**Assignment**
What needs transcribing is the line with "Where should I click to: Click the globe" and every line after it to the end of the records, exactly and alone, with no pictures.

**Study material**
☆ ☆ ☆ ☆ ☆

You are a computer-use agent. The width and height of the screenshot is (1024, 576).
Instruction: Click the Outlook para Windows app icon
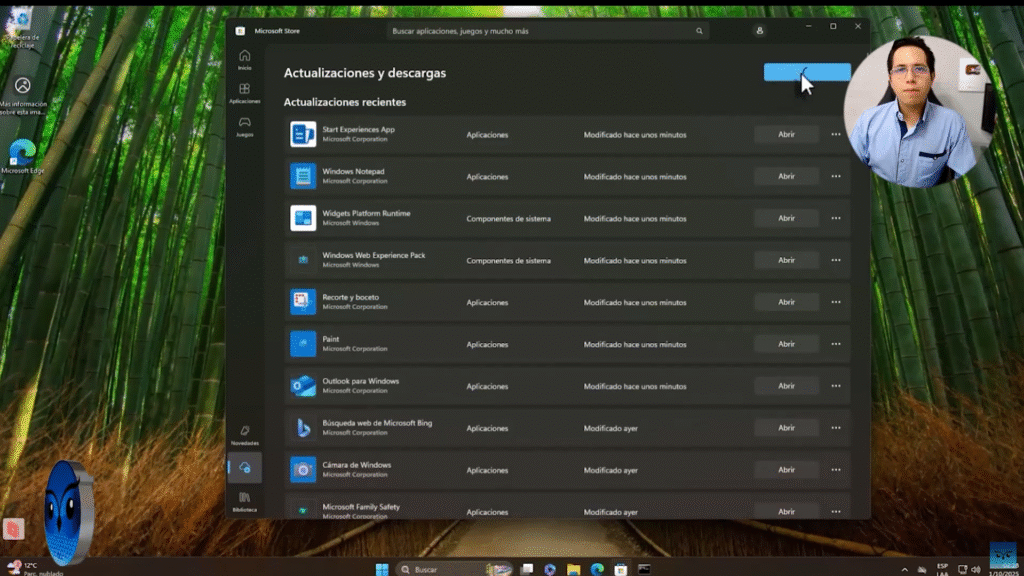pos(303,386)
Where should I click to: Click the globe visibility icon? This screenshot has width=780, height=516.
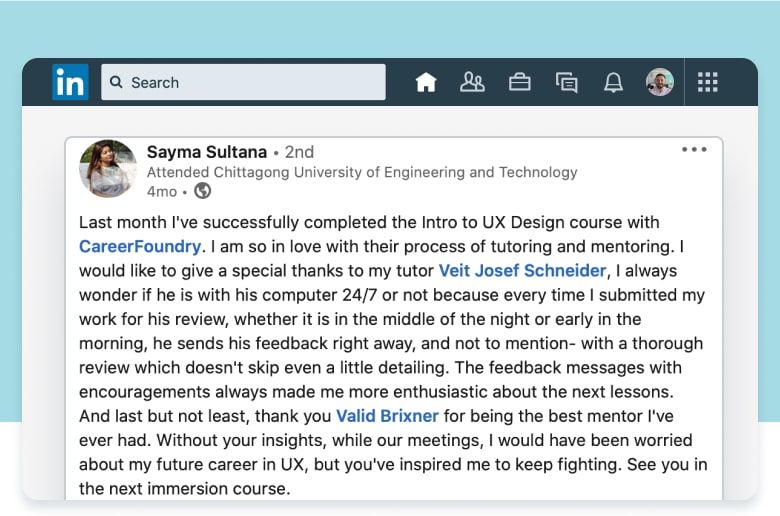203,191
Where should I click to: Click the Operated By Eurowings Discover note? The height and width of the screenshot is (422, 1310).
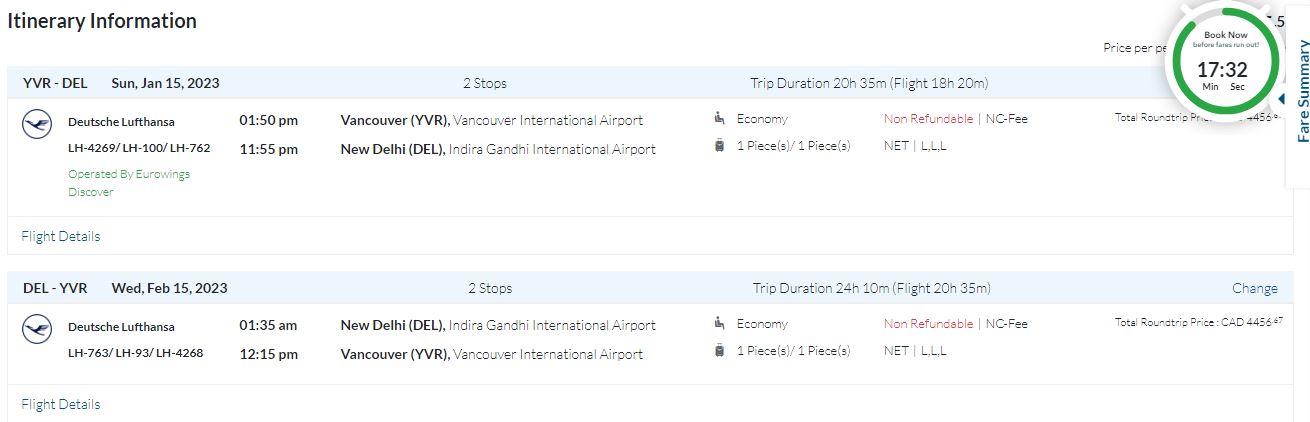pos(128,182)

☆ ☆ ☆ ☆ ☆

**Answer to this exercise**
Where should I click to: Click the globe visibility icon? This screenshot has width=780, height=516.
203,191
Where should I click to: Click the Operated By Eurowings Discover note? The height and width of the screenshot is (422, 1310).
pos(128,182)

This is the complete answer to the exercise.